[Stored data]
=======
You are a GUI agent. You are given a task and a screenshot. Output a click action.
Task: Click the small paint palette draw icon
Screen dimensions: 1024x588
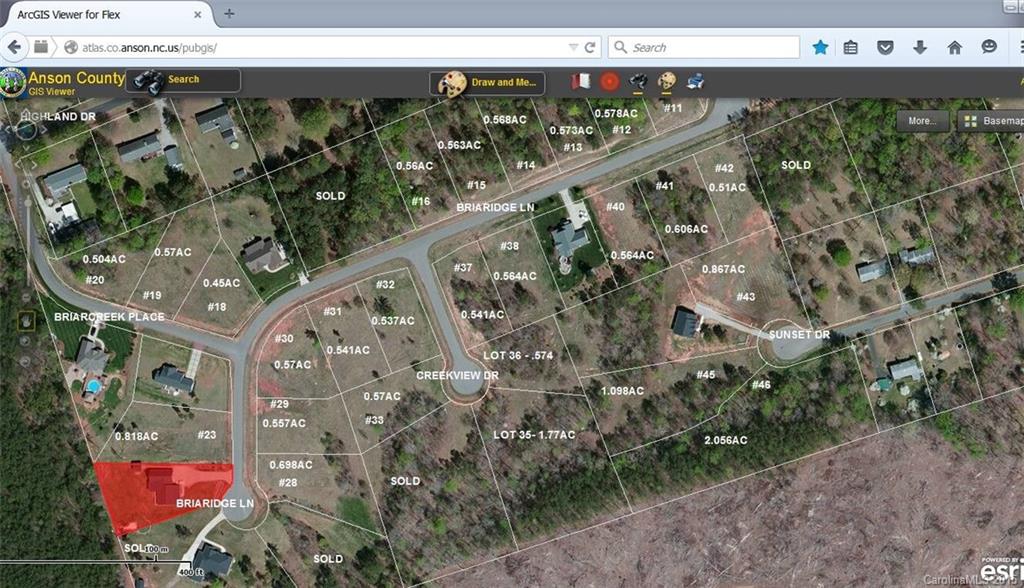pos(667,81)
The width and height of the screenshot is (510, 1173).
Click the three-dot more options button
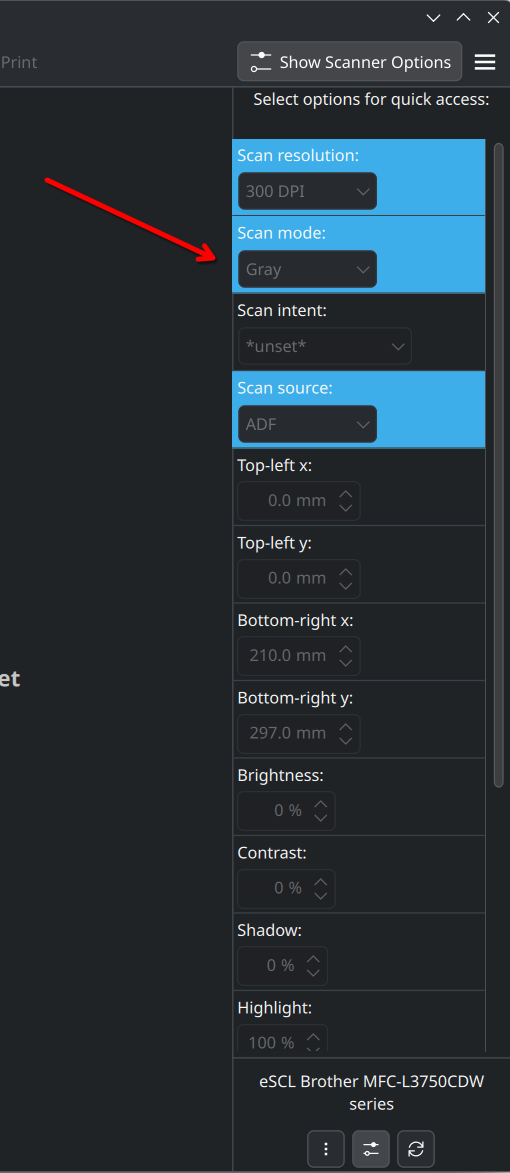click(x=326, y=1148)
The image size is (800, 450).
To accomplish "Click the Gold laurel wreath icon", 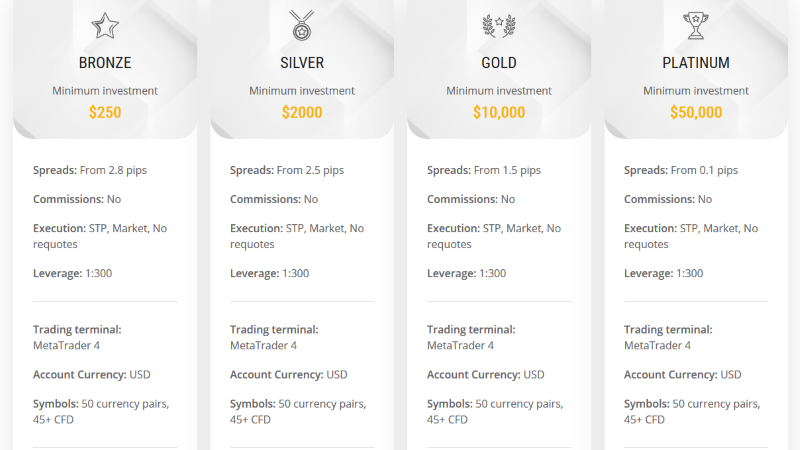I will [499, 26].
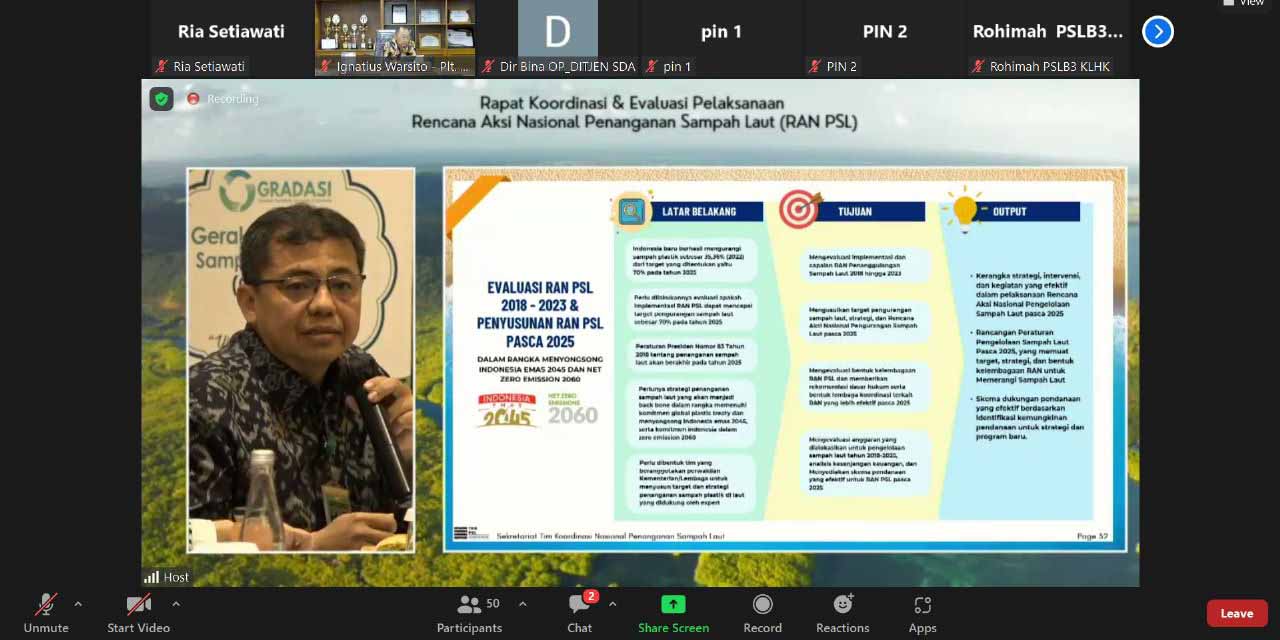Open the Reactions menu

coord(842,612)
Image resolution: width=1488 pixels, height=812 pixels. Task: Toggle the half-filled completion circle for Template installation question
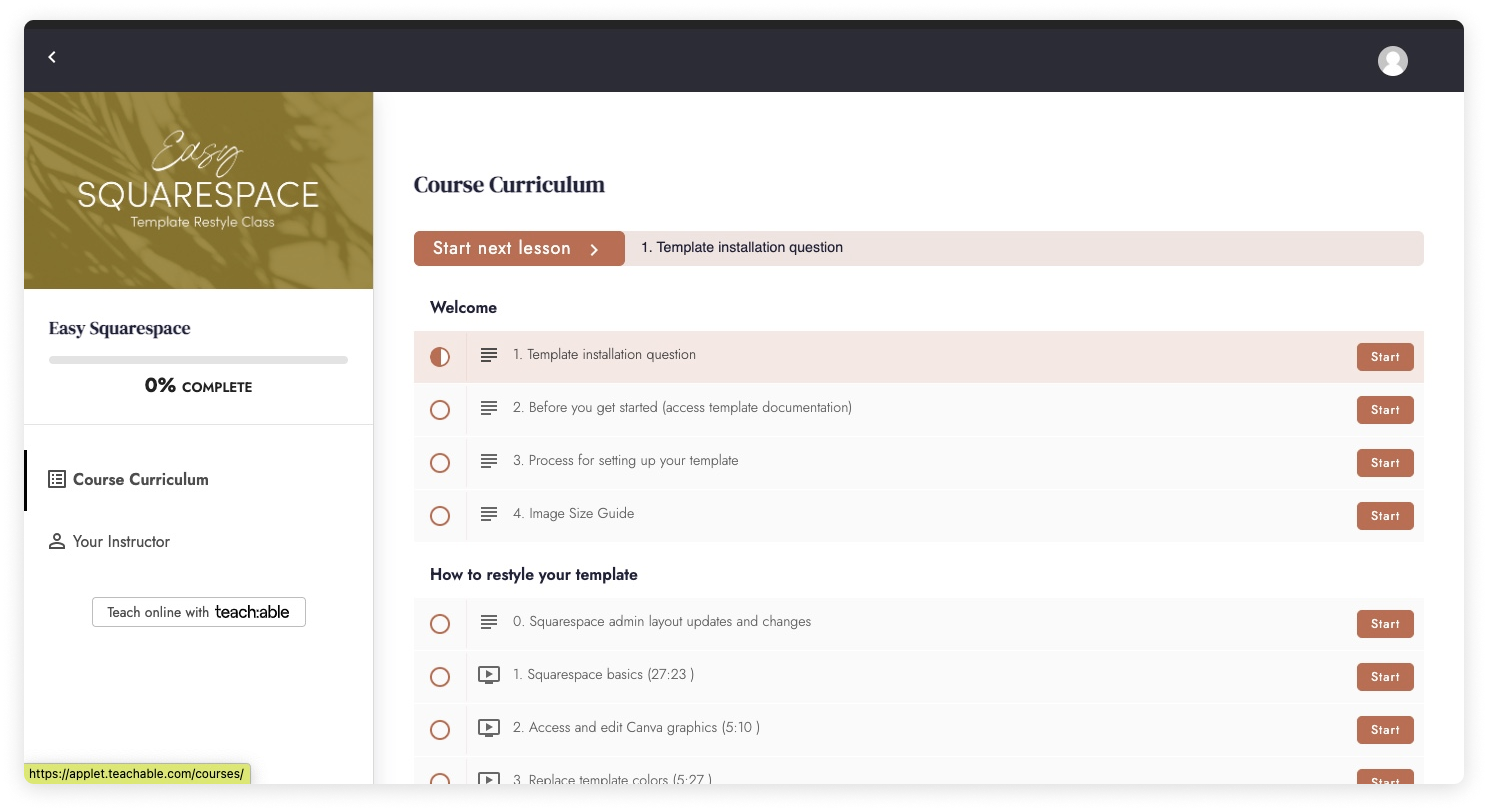tap(440, 356)
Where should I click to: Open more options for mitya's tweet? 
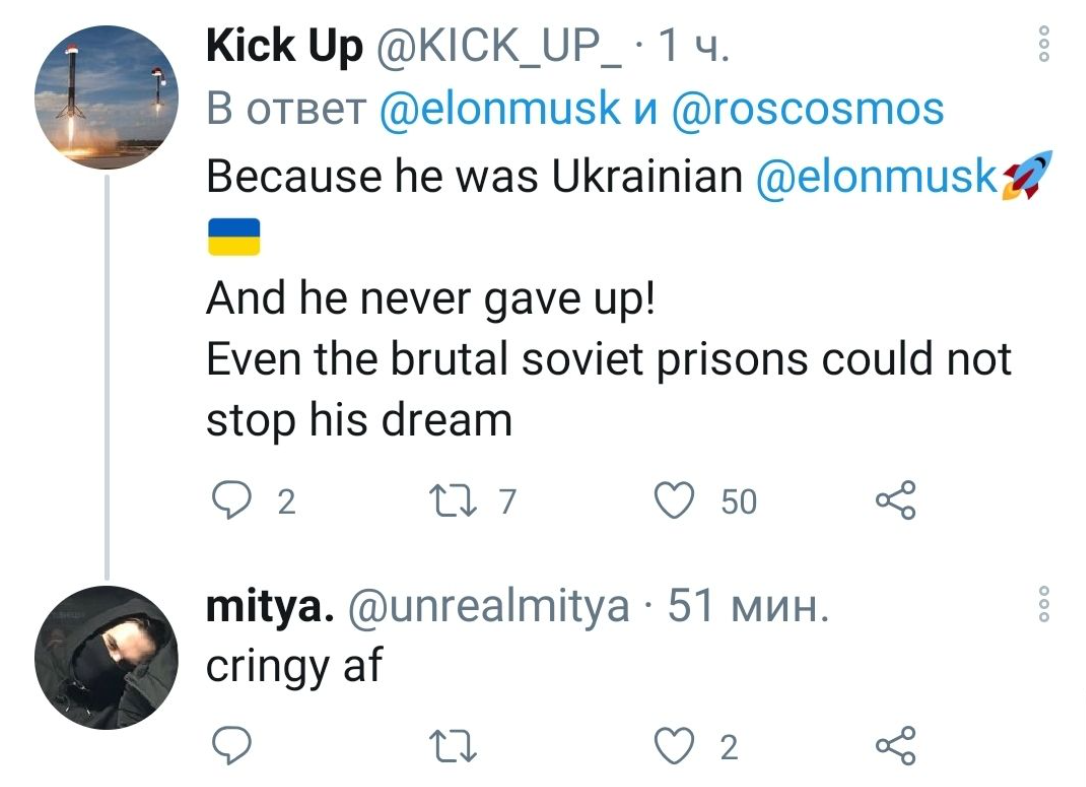(x=1042, y=606)
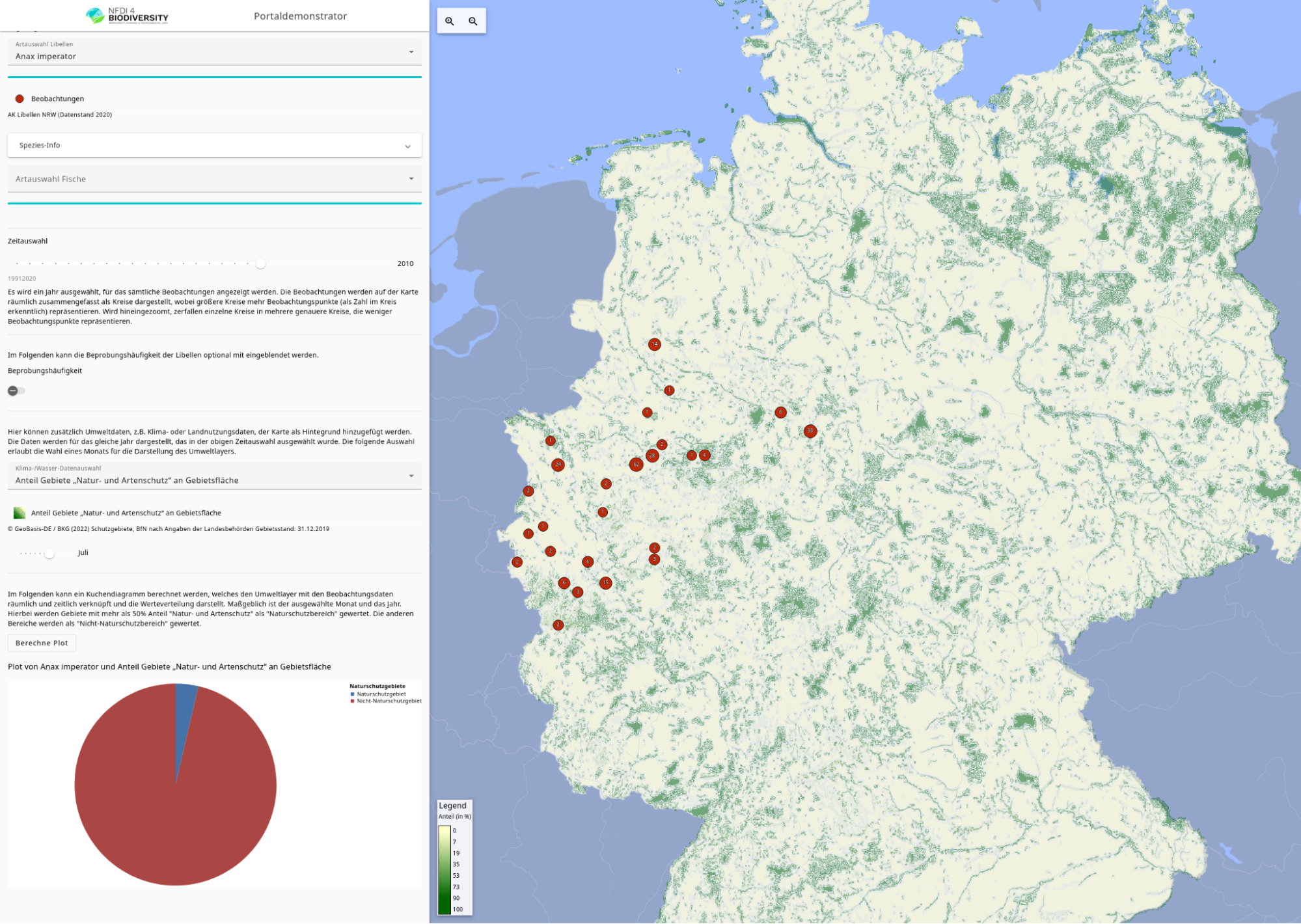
=======
EXERCISE DESCRIPTION. Without the pictures, copy the entries from their first line through the line containing "The image size is (800, 450).", and only those lines.

RESPONSE.
You are a GUI agent. You are given a task and a screenshot. Output a click action.
Task: Click the small paint palette draw icon
Screen dimensions: 1024x588
pos(667,81)
The width and height of the screenshot is (510, 1173).
Click the three-dot more options button
click(x=326, y=1148)
The image size is (800, 450).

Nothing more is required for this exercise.